┌─ Records for the task
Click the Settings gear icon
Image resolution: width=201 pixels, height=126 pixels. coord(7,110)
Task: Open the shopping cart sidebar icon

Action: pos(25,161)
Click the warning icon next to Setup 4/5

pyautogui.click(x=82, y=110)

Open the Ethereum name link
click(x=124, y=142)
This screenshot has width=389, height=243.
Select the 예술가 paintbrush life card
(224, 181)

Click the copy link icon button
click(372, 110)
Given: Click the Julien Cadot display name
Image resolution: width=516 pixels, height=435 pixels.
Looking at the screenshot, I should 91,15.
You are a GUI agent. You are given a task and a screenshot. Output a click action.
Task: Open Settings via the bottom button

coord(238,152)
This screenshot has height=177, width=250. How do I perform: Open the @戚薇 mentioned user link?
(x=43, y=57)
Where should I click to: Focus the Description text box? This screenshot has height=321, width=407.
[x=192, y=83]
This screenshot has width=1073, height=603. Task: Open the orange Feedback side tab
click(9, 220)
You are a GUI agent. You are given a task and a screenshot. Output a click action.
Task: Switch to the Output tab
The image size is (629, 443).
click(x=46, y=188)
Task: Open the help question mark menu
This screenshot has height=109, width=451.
└─
Starting from the line containing "Task: Open Settings via the bottom button" and ending with the final line of the data, reproduce each line exactly as it appears, including no other lines.

Task: Open Settings via the bottom button

coord(238,152)
This screenshot has height=177, width=250. How do I perform: Open the @戚薇 mentioned user link?
(x=43, y=57)
Where should I click to: Focus the Description text box? This screenshot has height=321, width=407.
[x=192, y=83]
This screenshot has width=1073, height=603. Task: Open the orange Feedback side tab
click(9, 220)
You are a GUI agent. You are given a task and a screenshot. Output a click action.
Task: Switch to the Output tab
The image size is (629, 443).
click(x=46, y=188)
Task: Open the help question mark menu
This screenshot has height=109, width=451.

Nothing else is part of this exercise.